◆ Verilen istek ◆
Mahkeme kararında "KARAR TARİHİ : 21/09/2018" sözleriyle başlayan bölümü, "ve dava etmiştir." sözleri de dahil olmak üzere birebir kopyala.

◆ Sayfa alıntısı ◆
#####

Emsal Mahkeme Kararı İstanbul Bölge Adliye Mahkemesi 3. Hukuk Dairesi 2017/2055 E. 2018/1135 K. 21.09.2018 T.

Görüntülediğiniz mahkeme kararı kesinleşmiş bir karardır.

T.C.
İSTANBUL
BÖLGE ADLİYE MAHKEMESİ
3. HUKUK DAİRESİ
ESAS NO : 2017/2055
KARAR NO : 2018/1135
T Ü R K M İ L L E T İ A D I N A
K A R A R
İNCELENEN KARARIN
MAHKEMESİ : İSTANBUL 11. ASLİYE TİCARET MAHKEMESİ
TARİHİ : 28/09/2017
NUMARASI : 2016/100 E – 2017/674 K
DAVANIN KONUSU : Alacak (Satım Sözleşmesinden Kaynaklanan)
KARAR TARİHİ : 21/09/2018
Yukarıda tarafları ve konusu yazılı bulunan dava ile ilgili olarak, ilk derece mahkemesince verilen kararın istinaf edilmesi sebebiyle , dava dosyası üzerinde yapılan inceleme sonunda;
GEREĞİ DÜŞÜNÜLDÜ:
Davacı vekili dava dilekçesinde; davalı ile arasında elektrik abone sözleşmesinin bulunduğunu, davalı şirket tarafından davacıya kesilen faturalarda haksız olarak tahsil edilen kayıp kaçak sayaç okuma bedeli, (PSH) perakende satış hizmeti, dağıtım bedeli, iletim bedellerin haksız ve hukuka aykırı olarak alındığını beyanla bu bedellerden şimdilik 620.937,06 TL’nin ödeme tarihlerinden itibaren avans faiziyle birlikte davalıdan tahsilini talep ve dava etmiştir.

#####

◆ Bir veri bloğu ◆
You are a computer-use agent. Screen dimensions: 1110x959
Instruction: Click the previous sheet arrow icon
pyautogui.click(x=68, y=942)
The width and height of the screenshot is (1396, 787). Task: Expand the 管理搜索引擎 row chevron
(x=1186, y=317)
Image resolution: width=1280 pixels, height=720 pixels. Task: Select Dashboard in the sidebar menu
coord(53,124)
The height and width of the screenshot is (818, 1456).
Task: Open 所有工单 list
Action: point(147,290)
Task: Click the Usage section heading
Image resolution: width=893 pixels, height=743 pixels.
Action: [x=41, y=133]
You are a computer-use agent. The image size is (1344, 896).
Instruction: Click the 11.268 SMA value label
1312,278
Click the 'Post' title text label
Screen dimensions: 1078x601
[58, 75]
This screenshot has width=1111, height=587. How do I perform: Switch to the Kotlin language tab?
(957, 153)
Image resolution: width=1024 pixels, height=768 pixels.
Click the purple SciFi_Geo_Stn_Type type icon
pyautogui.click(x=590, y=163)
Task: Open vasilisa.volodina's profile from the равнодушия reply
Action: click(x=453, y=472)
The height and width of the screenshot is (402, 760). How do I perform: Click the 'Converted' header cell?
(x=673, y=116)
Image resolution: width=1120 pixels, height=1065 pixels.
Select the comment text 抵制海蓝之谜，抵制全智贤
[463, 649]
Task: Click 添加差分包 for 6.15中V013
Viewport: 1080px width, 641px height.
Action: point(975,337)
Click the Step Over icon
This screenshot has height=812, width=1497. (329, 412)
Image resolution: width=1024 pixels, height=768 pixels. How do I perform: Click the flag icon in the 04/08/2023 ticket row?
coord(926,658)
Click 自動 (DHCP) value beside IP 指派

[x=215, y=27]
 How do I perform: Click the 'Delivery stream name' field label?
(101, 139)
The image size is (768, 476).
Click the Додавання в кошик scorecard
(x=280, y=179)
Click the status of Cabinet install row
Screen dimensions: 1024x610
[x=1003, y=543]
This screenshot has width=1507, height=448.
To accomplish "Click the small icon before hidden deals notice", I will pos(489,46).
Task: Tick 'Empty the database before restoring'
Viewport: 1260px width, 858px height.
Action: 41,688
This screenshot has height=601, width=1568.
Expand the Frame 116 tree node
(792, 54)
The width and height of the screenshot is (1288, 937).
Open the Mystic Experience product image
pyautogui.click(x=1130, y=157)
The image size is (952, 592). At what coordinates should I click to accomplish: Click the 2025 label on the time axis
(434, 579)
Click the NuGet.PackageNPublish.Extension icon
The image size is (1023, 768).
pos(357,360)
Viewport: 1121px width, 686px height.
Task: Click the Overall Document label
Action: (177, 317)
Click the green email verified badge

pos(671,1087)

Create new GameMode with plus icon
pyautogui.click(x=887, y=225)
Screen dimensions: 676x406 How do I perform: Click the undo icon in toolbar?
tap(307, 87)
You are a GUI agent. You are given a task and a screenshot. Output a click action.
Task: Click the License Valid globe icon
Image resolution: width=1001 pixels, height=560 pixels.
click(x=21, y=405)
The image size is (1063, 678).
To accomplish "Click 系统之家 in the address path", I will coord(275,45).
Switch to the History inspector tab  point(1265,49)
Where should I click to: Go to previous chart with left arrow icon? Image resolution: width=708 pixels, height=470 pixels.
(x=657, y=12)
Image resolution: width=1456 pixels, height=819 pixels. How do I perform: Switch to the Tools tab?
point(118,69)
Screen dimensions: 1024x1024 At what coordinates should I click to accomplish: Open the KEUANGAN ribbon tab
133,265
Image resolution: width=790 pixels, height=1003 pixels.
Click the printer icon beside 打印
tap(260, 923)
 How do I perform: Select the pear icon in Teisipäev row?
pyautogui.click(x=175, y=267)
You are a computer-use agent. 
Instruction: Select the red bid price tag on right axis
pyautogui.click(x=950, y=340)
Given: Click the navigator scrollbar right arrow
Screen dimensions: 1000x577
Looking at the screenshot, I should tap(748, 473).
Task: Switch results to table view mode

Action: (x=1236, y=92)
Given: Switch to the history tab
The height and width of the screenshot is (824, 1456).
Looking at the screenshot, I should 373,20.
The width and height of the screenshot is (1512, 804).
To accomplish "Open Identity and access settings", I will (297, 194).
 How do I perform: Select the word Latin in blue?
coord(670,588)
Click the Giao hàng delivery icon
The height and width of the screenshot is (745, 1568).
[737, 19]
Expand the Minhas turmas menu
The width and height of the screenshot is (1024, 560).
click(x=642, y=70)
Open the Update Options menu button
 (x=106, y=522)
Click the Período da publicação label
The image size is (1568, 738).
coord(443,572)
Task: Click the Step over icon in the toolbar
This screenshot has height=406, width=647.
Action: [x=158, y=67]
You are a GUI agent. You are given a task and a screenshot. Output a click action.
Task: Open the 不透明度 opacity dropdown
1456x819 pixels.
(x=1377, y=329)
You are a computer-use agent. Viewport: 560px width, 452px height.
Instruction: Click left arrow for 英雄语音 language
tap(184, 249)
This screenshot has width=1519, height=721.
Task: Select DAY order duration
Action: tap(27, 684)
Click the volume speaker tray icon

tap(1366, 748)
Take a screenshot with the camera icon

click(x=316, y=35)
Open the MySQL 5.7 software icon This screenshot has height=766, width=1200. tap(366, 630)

#####

◆ Tam çıktı ◆
KARAR TARİHİ : 21/09/2018
Yukarıda tarafları ve konusu yazılı bulunan dava ile ilgili olarak, ilk derece mahkemesince verilen kararın istinaf edilmesi sebebiyle , dava dosyası üzerinde yapılan inceleme sonunda;
GEREĞİ DÜŞÜNÜLDÜ:
Davacı vekili dava dilekçesinde; davalı ile arasında elektrik abone sözleşmesinin bulunduğunu, davalı şirket tarafından davacıya kesilen faturalarda haksız olarak tahsil edilen kayıp kaçak sayaç okuma bedeli, (PSH) perakende satış hizmeti, dağıtım bedeli, iletim bedellerin haksız ve hukuka aykırı olarak alındığını beyanla bu bedellerden şimdilik 620.937,06 TL’nin ödeme tarihlerinden itibaren avans faiziyle birlikte davalıdan tahsilini talep ve dava etmiştir.